QUOTED PASSAGE:
-*-

Home - Editorial - POV - Masthead - Contact The Phoenicia Times

 

EDITORIAL

A Leap Of Faith
            We all know what's said in a bruising political campaign often overstates, overreaches, and just plain isn't true. We've all heard plenty of that in recent months, and in choosing how you'll vote for president next Tuesday, we hope people will set aside much of what they've heard and instead look within themselves for direction, much as we would with anything we do that really matters. This choice, this vote, it does really matter.
            Our country has been through a very difficult four years. The economy went into a tailspin when our president took office, and he spent most of 2001 on vacation while his staff went to war on 3 fronts: fighting for tax cuts for the wealthy, giving away our public lands and dismantling regulatory protection for the environment, and launching a multi-pronged assault on Thomas Jefferson's 220 year-old wall between church and state at the behest of the religious right.

-*-

GIVEN ENTRIES:
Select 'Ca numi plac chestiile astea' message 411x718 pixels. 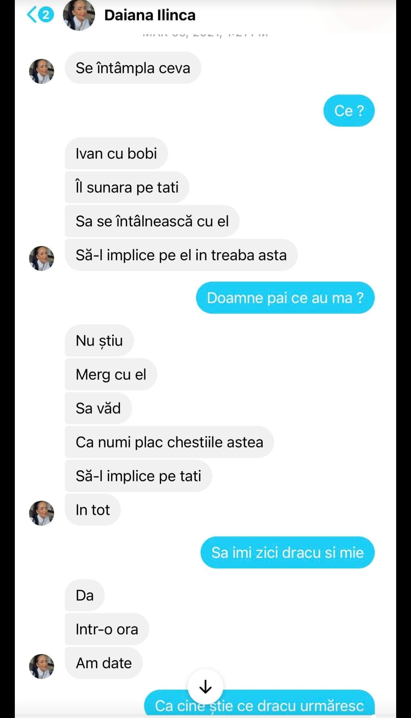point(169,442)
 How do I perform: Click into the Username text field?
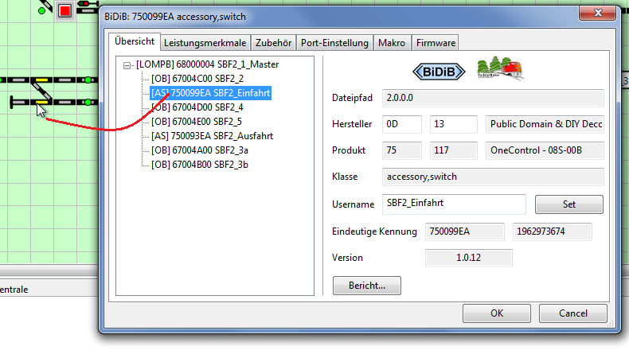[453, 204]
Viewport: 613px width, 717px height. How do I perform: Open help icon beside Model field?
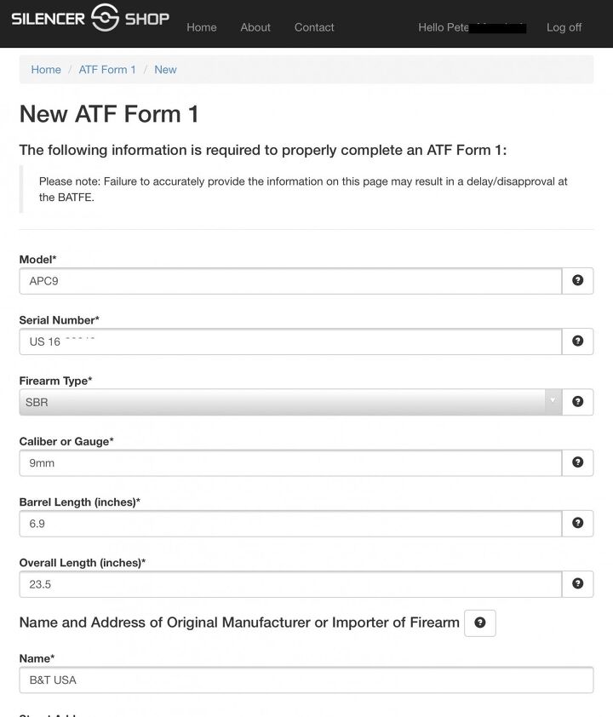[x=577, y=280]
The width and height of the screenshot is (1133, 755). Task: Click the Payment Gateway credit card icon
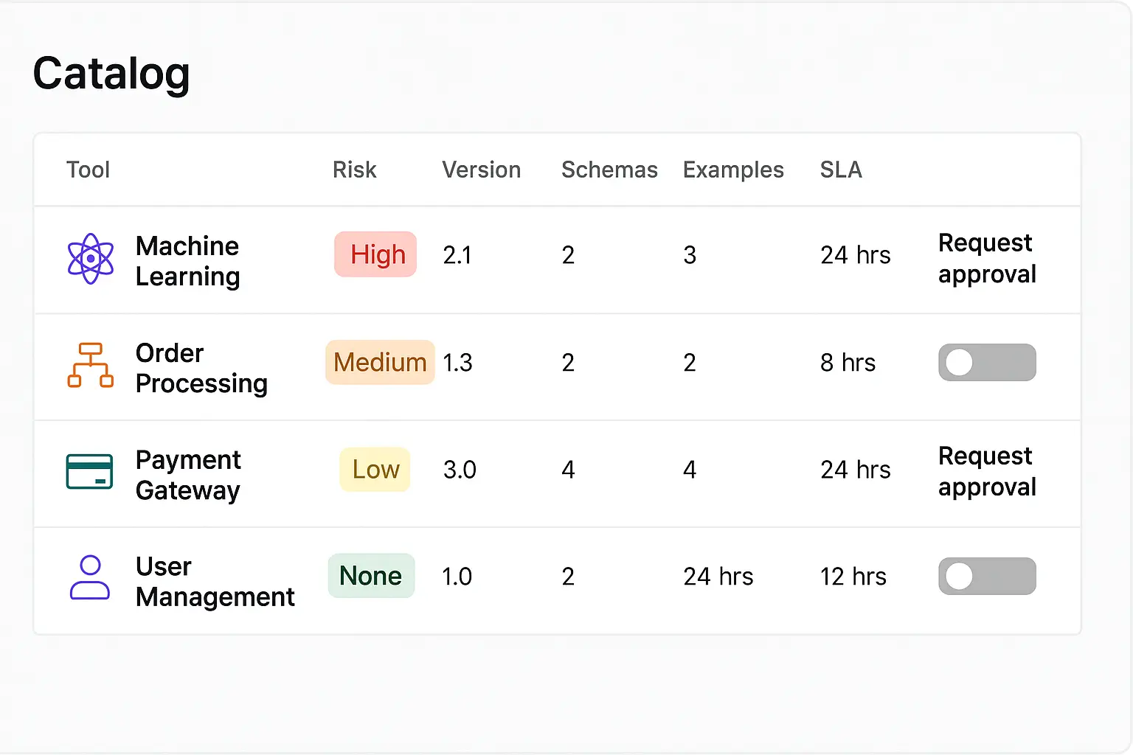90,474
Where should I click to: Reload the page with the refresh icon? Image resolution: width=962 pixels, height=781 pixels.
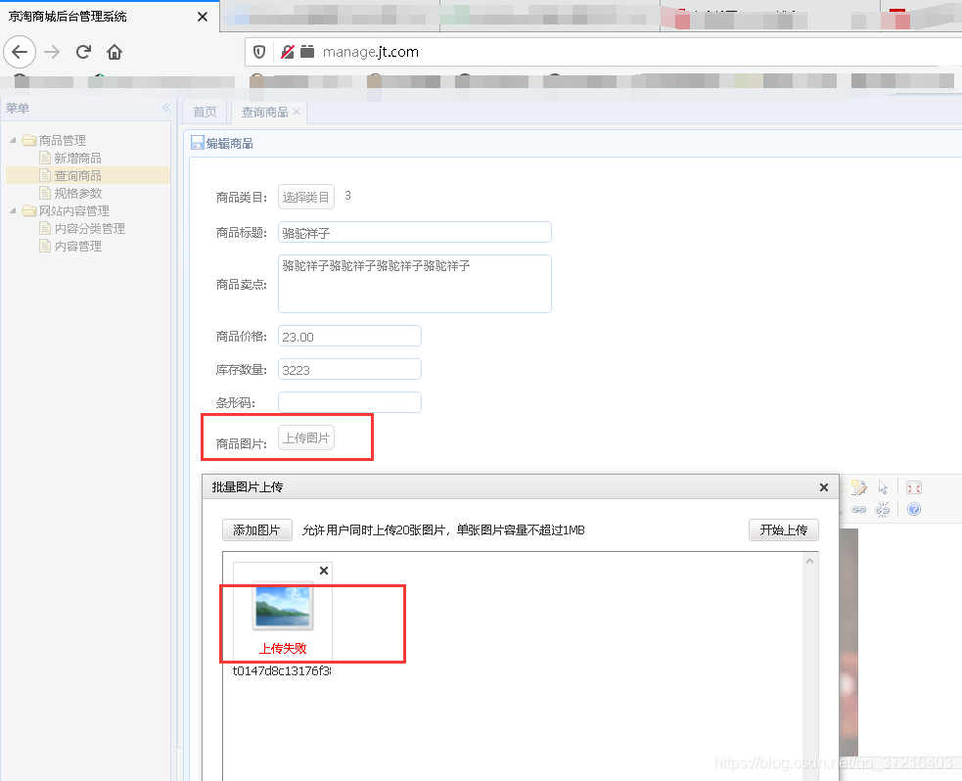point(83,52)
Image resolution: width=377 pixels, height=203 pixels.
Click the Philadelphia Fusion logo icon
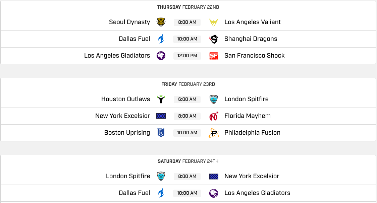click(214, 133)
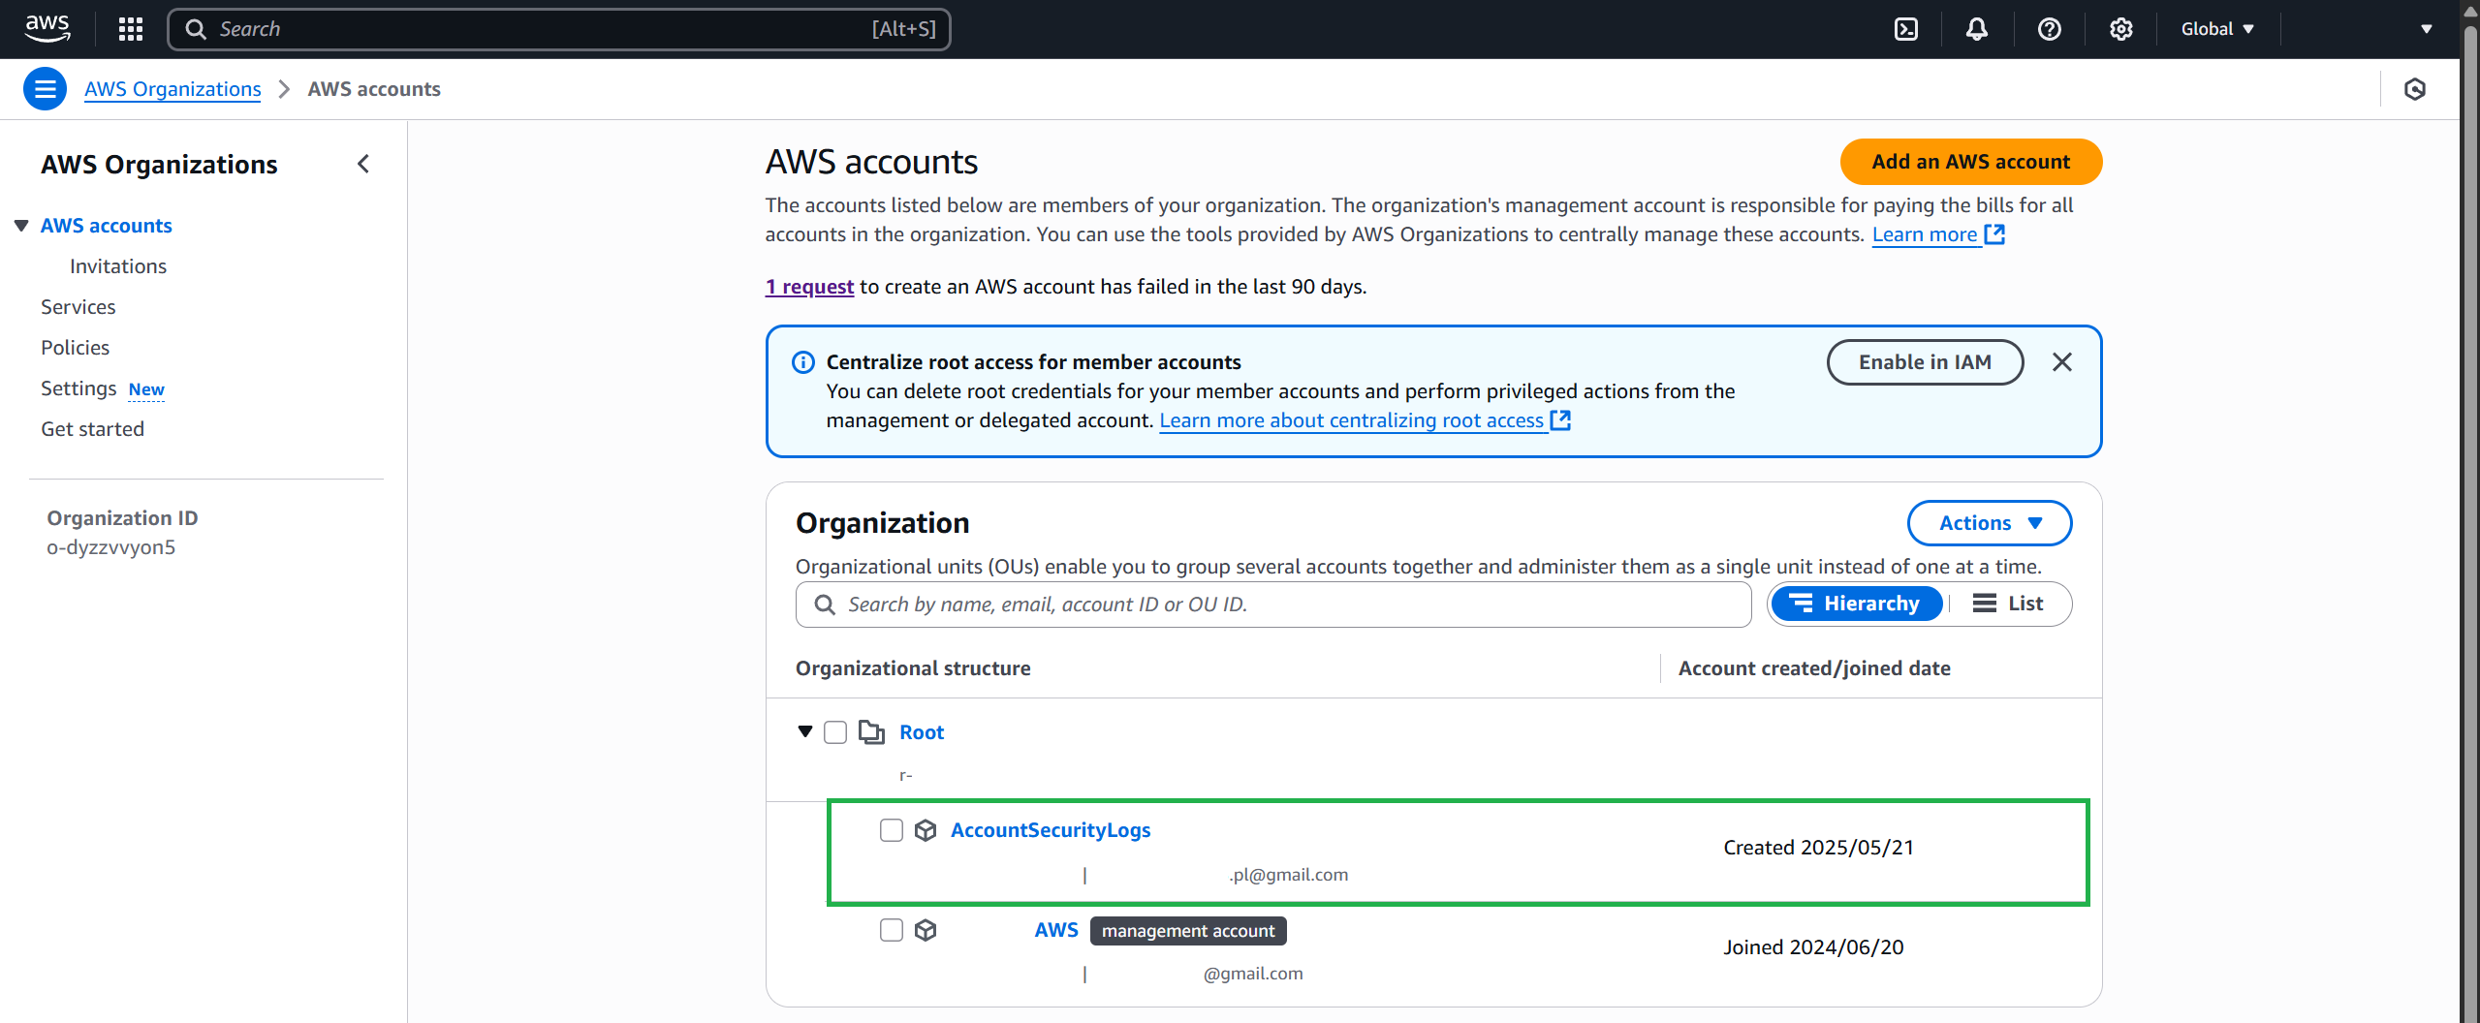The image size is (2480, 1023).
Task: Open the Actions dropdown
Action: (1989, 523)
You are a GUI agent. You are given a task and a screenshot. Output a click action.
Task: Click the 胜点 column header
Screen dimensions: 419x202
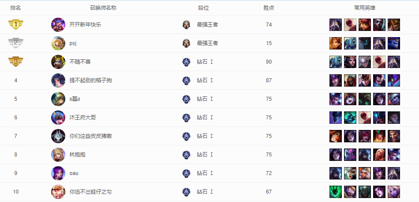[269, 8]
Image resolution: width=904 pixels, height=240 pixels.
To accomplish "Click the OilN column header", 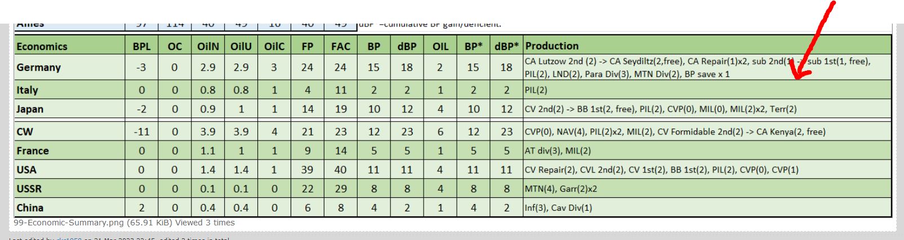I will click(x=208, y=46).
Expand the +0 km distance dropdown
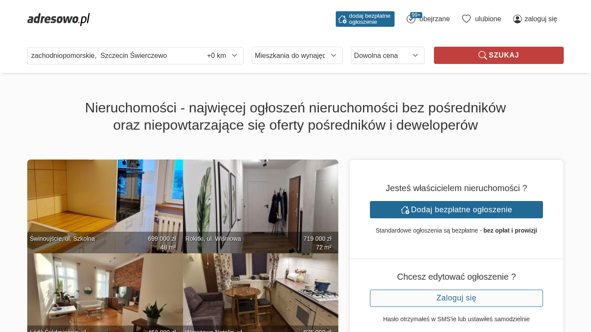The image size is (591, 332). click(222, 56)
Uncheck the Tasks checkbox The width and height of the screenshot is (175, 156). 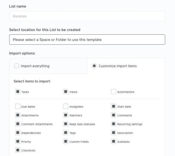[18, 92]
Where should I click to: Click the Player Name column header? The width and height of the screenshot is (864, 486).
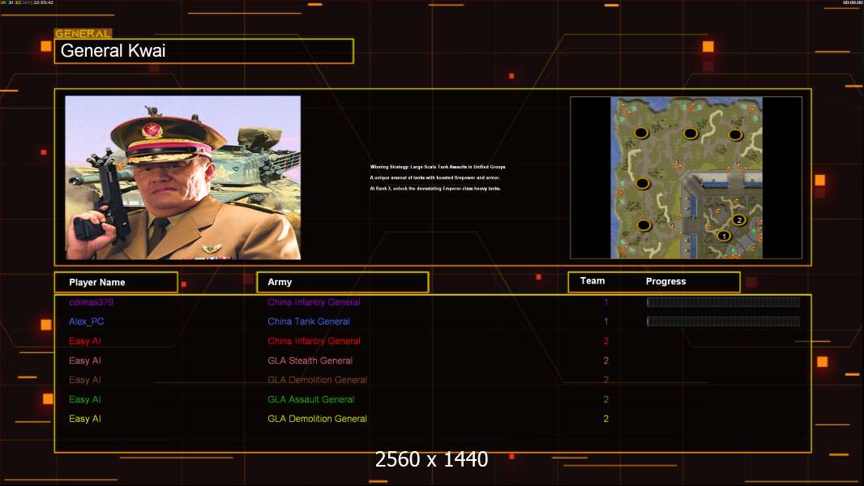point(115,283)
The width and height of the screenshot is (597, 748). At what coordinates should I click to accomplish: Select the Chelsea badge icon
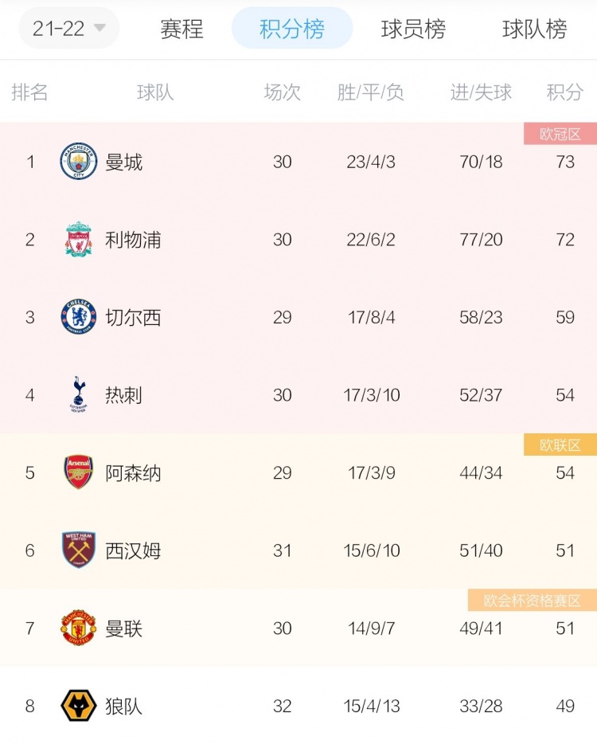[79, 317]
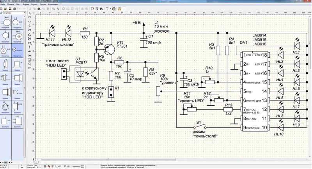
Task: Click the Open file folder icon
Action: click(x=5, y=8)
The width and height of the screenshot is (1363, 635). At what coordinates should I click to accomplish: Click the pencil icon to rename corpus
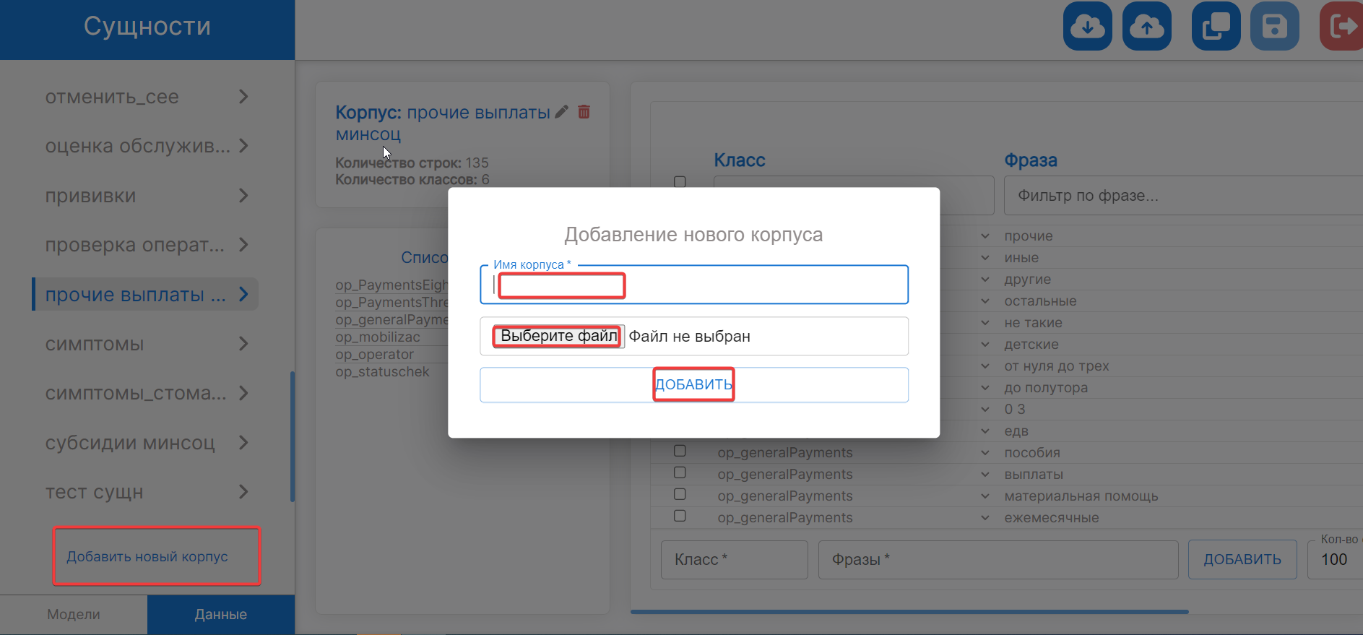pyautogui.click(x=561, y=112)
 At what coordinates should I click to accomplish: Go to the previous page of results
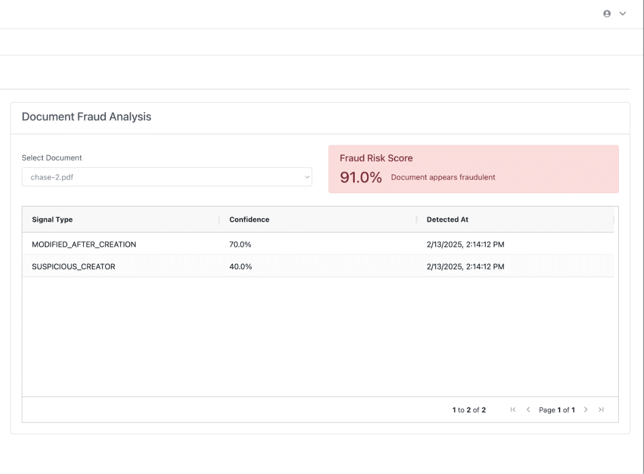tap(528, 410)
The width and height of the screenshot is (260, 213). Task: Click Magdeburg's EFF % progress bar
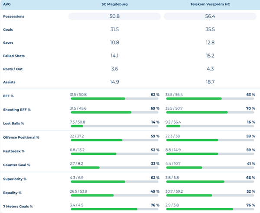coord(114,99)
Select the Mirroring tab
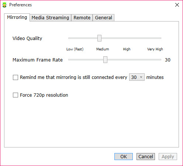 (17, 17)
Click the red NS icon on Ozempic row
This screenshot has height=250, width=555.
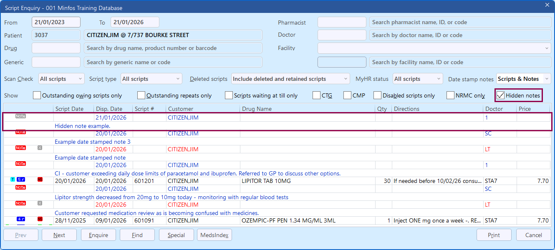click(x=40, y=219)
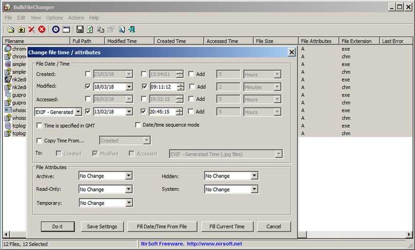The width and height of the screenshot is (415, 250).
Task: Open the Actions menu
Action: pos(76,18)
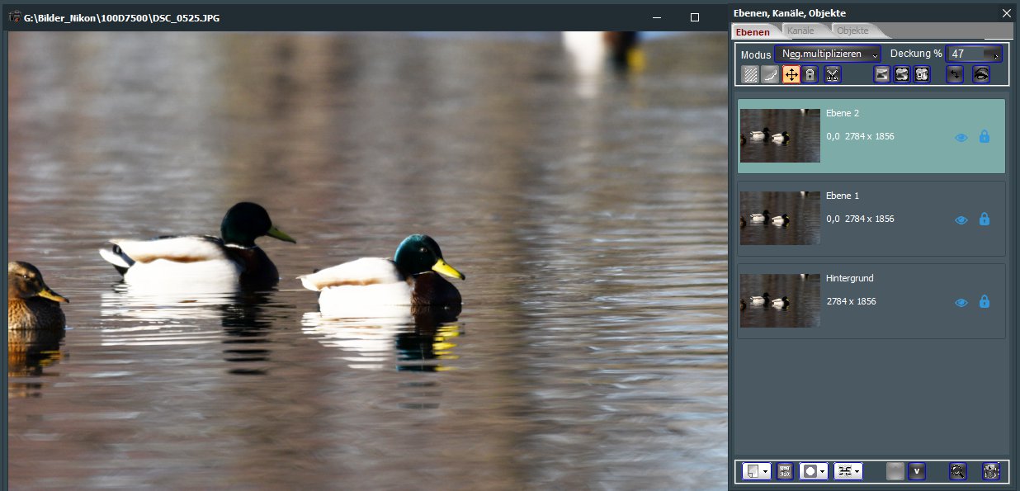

-*-

TASKS AND EXERCISES:
a) The editorial on the presidential vote says the president's staff went to war on 3 fronts in 2001. List those three fronts as the editorial gives them.
b) Continue the editorial on the presidential vote in the same voice, picking up after its last paragraph.

TASK-BY-TASK ANSWERS:
a)
- Fighting for tax cuts for the wealthy
- Giving away our public lands and dismantling regulatory protection for the environment
- Launching a multi-pronged assault on Thomas Jefferson's 220 year-old wall between church and state at the behest of the religious right

b)
            Then 9-11 happened. In its wake the president could have asked almost any sacrifice of us and, united behind him, we'd have backed it. Instead what he asked for was more tax cuts for people who don't need them and a war against a country that vicious as its leadership was, hadn't attacked us and didn't have the means to try, though it does have, after the Saudis, the world's largest proven oil reserves.  Our military performed brilliantly but we never sent enough of them to establish civil authority or keep the peace, and every day, more of our young Americans in uniform pay the ultimate price for that. Meanwhile because of the reckless fiscal policy we've maintained, we've failed to protect social security, failed to fund education adequately, screwed up the Medicare drug bill, and worst of all, we've utterly, totally failed at the most important security issue we face: controlling nuclear proliferation and keeping the former Soviet arsenal out of terrorist hands. Russia's President Putin begged for our help with this and we blew him off. In fact our whole foreign policy these past four years has sent an unmistakable message to Iran and North Korea and some of the 20 other nuclear-capable nations in the world: If you don't want to be pre-emptively taken out by the United States, better get those weapons up and running fast.  All this of course, is water under the bridge now, but only if we choose to let it continue.  
            We may of course, vote to do just that, assuming we buy the idea that these kinds of choices somehow constitute the best possible protection from the threat of international terrorism. We don't believe they do. We think they've contributed to global instability and made our country less safe rather than more safe from the people who hate us more than they love life, and are happy to die to prove it.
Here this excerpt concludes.